Instruction: Please retype the listing below line for line, with no changes.

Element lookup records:
_ _ _ _ _ _ _
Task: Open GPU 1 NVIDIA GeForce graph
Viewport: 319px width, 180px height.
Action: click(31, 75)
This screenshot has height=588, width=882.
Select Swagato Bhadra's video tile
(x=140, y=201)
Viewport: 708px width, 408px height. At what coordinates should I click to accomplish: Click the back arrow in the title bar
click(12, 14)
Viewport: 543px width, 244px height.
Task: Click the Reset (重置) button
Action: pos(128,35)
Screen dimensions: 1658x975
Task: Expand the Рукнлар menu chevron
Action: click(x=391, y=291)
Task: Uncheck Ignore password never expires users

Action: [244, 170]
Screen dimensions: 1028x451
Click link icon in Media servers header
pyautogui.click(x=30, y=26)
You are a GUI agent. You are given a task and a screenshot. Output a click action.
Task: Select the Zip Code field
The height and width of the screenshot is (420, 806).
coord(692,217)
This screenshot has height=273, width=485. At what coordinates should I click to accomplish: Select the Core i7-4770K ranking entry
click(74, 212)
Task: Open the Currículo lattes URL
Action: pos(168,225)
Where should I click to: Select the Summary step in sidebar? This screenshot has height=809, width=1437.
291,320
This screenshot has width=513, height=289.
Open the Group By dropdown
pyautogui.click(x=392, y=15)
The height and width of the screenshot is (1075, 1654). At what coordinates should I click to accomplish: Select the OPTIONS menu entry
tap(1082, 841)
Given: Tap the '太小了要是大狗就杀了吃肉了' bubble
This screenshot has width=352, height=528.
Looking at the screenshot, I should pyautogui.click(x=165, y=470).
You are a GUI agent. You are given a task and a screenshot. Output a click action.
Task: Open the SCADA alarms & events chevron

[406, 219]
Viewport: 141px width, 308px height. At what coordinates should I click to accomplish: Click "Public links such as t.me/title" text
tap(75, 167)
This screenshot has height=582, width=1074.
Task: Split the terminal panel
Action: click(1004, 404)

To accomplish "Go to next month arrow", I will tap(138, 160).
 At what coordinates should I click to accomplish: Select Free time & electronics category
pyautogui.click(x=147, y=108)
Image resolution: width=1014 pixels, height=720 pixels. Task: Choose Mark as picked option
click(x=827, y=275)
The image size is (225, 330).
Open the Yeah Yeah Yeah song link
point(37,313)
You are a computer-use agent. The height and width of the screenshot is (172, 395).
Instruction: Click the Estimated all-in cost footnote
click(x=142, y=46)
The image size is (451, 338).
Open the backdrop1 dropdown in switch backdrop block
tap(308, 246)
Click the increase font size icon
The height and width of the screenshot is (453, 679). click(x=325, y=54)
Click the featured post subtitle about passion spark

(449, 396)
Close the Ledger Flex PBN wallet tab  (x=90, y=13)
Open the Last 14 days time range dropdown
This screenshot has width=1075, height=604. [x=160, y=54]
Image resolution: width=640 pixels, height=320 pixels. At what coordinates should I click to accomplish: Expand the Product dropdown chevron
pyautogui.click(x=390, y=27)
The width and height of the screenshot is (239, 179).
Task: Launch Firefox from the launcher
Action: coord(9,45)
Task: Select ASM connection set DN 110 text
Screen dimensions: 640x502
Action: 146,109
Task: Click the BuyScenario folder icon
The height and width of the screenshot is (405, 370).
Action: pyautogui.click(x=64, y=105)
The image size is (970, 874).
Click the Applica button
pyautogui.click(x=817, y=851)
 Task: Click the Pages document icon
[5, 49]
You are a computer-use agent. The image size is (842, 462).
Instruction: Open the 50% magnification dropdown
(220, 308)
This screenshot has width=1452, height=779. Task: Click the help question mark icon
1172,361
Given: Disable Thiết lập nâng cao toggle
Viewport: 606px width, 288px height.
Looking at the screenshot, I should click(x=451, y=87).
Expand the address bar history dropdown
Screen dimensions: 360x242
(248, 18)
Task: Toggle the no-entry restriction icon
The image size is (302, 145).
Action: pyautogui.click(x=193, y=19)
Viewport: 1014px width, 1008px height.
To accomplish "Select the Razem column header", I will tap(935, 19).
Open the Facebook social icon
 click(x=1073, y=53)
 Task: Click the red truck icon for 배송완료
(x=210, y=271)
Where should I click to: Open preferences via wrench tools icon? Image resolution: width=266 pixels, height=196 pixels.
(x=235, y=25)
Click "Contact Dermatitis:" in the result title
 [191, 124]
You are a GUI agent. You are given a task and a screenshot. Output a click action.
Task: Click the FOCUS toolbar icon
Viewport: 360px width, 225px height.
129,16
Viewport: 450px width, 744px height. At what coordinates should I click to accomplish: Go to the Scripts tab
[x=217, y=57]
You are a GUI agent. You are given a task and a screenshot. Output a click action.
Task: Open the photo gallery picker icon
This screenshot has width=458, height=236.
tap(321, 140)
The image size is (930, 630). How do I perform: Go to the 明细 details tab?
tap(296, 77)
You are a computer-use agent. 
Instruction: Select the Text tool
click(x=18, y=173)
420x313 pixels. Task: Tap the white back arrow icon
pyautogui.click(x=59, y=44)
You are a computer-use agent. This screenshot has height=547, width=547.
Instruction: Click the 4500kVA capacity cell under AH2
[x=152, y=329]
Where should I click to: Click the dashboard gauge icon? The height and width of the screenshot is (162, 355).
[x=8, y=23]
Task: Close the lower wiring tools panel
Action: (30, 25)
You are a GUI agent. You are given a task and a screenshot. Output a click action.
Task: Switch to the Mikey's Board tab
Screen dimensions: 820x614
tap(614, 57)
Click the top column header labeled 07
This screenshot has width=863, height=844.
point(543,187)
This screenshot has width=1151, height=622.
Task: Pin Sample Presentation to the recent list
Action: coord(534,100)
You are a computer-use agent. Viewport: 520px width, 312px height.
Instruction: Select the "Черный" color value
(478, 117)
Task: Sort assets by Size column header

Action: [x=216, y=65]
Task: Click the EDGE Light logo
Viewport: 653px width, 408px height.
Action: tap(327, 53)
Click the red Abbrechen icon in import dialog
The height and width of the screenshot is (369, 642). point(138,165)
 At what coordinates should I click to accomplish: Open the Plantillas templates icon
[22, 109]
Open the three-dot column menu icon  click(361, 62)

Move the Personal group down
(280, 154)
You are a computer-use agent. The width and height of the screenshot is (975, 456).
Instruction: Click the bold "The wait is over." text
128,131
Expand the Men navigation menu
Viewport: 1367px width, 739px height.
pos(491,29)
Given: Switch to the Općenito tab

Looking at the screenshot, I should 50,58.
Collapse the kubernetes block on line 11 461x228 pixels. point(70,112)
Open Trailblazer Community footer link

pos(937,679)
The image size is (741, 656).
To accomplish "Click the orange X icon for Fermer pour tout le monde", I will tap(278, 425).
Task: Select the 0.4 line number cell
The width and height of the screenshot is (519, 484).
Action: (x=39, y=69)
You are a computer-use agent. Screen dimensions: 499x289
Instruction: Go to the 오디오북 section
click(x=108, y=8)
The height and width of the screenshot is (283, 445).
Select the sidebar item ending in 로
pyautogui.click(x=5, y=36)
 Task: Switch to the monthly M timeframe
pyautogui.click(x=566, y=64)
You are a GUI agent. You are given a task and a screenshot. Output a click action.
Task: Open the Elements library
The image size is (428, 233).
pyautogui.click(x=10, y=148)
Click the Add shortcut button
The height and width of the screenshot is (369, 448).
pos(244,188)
_ _ _ _ _ _ _
Problem solution:
Task: Open GPU 1 NVIDIA GeForce graph
Viewport: 319px width, 180px height.
Action: click(31, 75)
This screenshot has height=588, width=882.
Select Swagato Bhadra's video tile
(x=140, y=201)
Viewport: 708px width, 408px height. At what coordinates should I click to accomplish: Click the back arrow in the title bar
click(12, 14)
Viewport: 543px width, 244px height.
Task: Click the Reset (重置) button
Action: pos(128,35)
Screen dimensions: 1658x975
Task: Expand the Рукнлар menu chevron
Action: click(x=391, y=291)
Task: Uncheck Ignore password never expires users

Action: [244, 170]
Screen dimensions: 1028x451
Click link icon in Media servers header
pyautogui.click(x=30, y=26)
You are a GUI agent. You are given a task and a screenshot. Output a click action.
Task: Select the Zip Code field
The height and width of the screenshot is (420, 806).
coord(692,217)
This screenshot has height=273, width=485. At what coordinates should I click to accomplish: Select the Core i7-4770K ranking entry
click(74, 212)
Task: Open the Currículo lattes URL
Action: pos(168,225)
Where should I click to: Select the Summary step in sidebar? This screenshot has height=809, width=1437.
291,320
This screenshot has width=513, height=289.
Open the Group By dropdown
pyautogui.click(x=392, y=15)
The height and width of the screenshot is (1075, 1654). At what coordinates should I click to accomplish: Select the OPTIONS menu entry
tap(1082, 841)
Given: Tap the '太小了要是大狗就杀了吃肉了' bubble
This screenshot has width=352, height=528.
Looking at the screenshot, I should pyautogui.click(x=165, y=470).
You are a GUI agent. You are given a task and a screenshot. Output a click action.
Task: Open the SCADA alarms & events chevron

[406, 219]
Viewport: 141px width, 308px height. At what coordinates should I click to accomplish: Click "Public links such as t.me/title" text
tap(75, 167)
This screenshot has height=582, width=1074.
Task: Split the terminal panel
Action: click(1004, 404)

To accomplish "Go to next month arrow", I will tap(138, 160).
 At what coordinates should I click to accomplish: Select Free time & electronics category
pyautogui.click(x=147, y=108)
Image resolution: width=1014 pixels, height=720 pixels. Task: Choose Mark as picked option
click(x=827, y=275)
The image size is (225, 330).
Open the Yeah Yeah Yeah song link
point(37,313)
You are a computer-use agent. The height and width of the screenshot is (172, 395).
Instruction: Click the Estimated all-in cost footnote
click(x=142, y=46)
The image size is (451, 338).
Open the backdrop1 dropdown in switch backdrop block
tap(308, 246)
Click the increase font size icon
The height and width of the screenshot is (453, 679). click(x=325, y=54)
Click the featured post subtitle about passion spark

(449, 396)
Close the Ledger Flex PBN wallet tab  (x=90, y=13)
Open the Last 14 days time range dropdown
This screenshot has width=1075, height=604. [x=160, y=54]
Image resolution: width=640 pixels, height=320 pixels. At what coordinates should I click to accomplish: Expand the Product dropdown chevron
pyautogui.click(x=390, y=27)
The width and height of the screenshot is (239, 179).
Task: Launch Firefox from the launcher
Action: coord(9,45)
Task: Select ASM connection set DN 110 text
Screen dimensions: 640x502
Action: 146,109
Task: Click the BuyScenario folder icon
The height and width of the screenshot is (405, 370).
Action: pyautogui.click(x=64, y=105)
The image size is (970, 874).
Click the Applica button
pyautogui.click(x=817, y=851)
 Task: Click the Pages document icon
[5, 49]
You are a computer-use agent. The image size is (842, 462).
Instruction: Open the 50% magnification dropdown
(220, 308)
This screenshot has width=1452, height=779. Task: Click the help question mark icon
1172,361
Given: Disable Thiết lập nâng cao toggle
Viewport: 606px width, 288px height.
Looking at the screenshot, I should click(x=451, y=87).
Expand the address bar history dropdown
Screen dimensions: 360x242
(248, 18)
Task: Toggle the no-entry restriction icon
The image size is (302, 145).
Action: pyautogui.click(x=193, y=19)
Viewport: 1014px width, 1008px height.
To accomplish "Select the Razem column header", I will tap(935, 19).
Open the Facebook social icon
 click(x=1073, y=53)
 Task: Click the red truck icon for 배송완료
(x=210, y=271)
Where should I click to: Open preferences via wrench tools icon? Image resolution: width=266 pixels, height=196 pixels.
(x=235, y=25)
Click "Contact Dermatitis:" in the result title
 [191, 124]
You are a GUI agent. You are given a task and a screenshot. Output a click action.
Task: Click the FOCUS toolbar icon
Viewport: 360px width, 225px height.
129,16
Viewport: 450px width, 744px height. At what coordinates should I click to accomplish: Go to the Scripts tab
[x=217, y=57]
You are a GUI agent. You are given a task and a screenshot. Output a click action.
Task: Open the photo gallery picker icon
This screenshot has width=458, height=236.
tap(321, 140)
The image size is (930, 630). How do I perform: Go to the 明细 details tab?
tap(296, 77)
You are a computer-use agent. 
Instruction: Select the Text tool
click(x=18, y=173)
420x313 pixels. Task: Tap the white back arrow icon
pyautogui.click(x=59, y=44)
You are a computer-use agent. This screenshot has height=547, width=547.
Instruction: Click the 4500kVA capacity cell under AH2
[x=152, y=329]
Where should I click to: Click the dashboard gauge icon? The height and width of the screenshot is (162, 355).
[x=8, y=23]
Task: Close the lower wiring tools panel
Action: (30, 25)
You are a GUI agent. You are given a task and a screenshot. Output a click action.
Task: Switch to the Mikey's Board tab
Screen dimensions: 820x614
tap(614, 57)
Click the top column header labeled 07
This screenshot has width=863, height=844.
point(543,187)
This screenshot has width=1151, height=622.
Task: Pin Sample Presentation to the recent list
Action: coord(534,100)
You are a computer-use agent. Viewport: 520px width, 312px height.
Instruction: Select the "Черный" color value
(478, 117)
Task: Sort assets by Size column header

Action: [x=216, y=65]
Task: Click the EDGE Light logo
Viewport: 653px width, 408px height.
Action: tap(327, 53)
Click the red Abbrechen icon in import dialog
The height and width of the screenshot is (369, 642). point(138,165)
 At what coordinates should I click to accomplish: Open the Plantillas templates icon
[22, 109]
Open the three-dot column menu icon  click(361, 62)

Move the Personal group down
(280, 154)
You are a computer-use agent. The width and height of the screenshot is (975, 456).
Instruction: Click the bold "The wait is over." text
128,131
Expand the Men navigation menu
Viewport: 1367px width, 739px height.
pos(491,29)
Given: Switch to the Općenito tab

Looking at the screenshot, I should 50,58.
Collapse the kubernetes block on line 11 461x228 pixels. point(70,112)
Open Trailblazer Community footer link

pos(937,679)
The image size is (741, 656).
To accomplish "Click the orange X icon for Fermer pour tout le monde", I will tap(278, 425).
Task: Select the 0.4 line number cell
The width and height of the screenshot is (519, 484).
Action: (x=39, y=69)
You are a computer-use agent. Screen dimensions: 499x289
Instruction: Go to the 오디오북 section
click(x=108, y=8)
The height and width of the screenshot is (283, 445).
Select the sidebar item ending in 로
pyautogui.click(x=5, y=36)
 Task: Switch to the monthly M timeframe
pyautogui.click(x=566, y=64)
You are a GUI agent. You are given a task and a screenshot. Output a click action.
Task: Open the Elements library
The image size is (428, 233).
pyautogui.click(x=10, y=148)
Click the Add shortcut button
The height and width of the screenshot is (369, 448).
pos(244,188)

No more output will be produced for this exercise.